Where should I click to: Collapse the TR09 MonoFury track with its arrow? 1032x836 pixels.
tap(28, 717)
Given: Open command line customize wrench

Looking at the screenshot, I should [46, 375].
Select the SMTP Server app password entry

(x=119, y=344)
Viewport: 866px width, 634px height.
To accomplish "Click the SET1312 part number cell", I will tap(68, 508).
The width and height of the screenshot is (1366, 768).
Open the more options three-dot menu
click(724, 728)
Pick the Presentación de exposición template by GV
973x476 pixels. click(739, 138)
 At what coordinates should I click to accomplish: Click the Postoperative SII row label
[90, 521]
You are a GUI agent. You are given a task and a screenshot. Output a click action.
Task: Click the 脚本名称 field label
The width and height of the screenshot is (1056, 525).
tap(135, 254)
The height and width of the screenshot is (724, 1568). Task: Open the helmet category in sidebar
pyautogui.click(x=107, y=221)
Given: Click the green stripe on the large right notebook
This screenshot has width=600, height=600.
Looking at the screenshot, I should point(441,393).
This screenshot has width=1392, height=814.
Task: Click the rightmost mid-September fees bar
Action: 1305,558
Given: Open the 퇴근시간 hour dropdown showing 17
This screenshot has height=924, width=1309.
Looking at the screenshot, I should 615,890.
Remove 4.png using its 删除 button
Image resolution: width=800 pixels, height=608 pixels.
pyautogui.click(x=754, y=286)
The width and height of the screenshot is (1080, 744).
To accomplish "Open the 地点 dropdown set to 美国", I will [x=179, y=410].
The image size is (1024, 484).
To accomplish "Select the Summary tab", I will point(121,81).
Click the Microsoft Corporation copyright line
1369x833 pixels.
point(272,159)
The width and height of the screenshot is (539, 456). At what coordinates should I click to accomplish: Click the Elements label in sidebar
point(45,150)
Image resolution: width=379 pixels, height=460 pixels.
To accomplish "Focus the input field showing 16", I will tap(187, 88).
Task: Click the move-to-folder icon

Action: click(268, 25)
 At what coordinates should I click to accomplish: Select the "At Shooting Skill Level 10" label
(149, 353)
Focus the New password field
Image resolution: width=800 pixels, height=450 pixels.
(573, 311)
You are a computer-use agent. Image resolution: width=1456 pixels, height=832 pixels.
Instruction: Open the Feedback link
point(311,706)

★ ★ ★ ★ ★

### INSTRUCTIONS TO FOLLOW
The expected output is each line of the records above that includes the word "dropdown".

### OUTPUT FOR THIS EXERCISE
Given: Open the 퇴근시간 hour dropdown showing 17
To accomplish "Open the 地点 dropdown set to 美国", I will [x=179, y=410].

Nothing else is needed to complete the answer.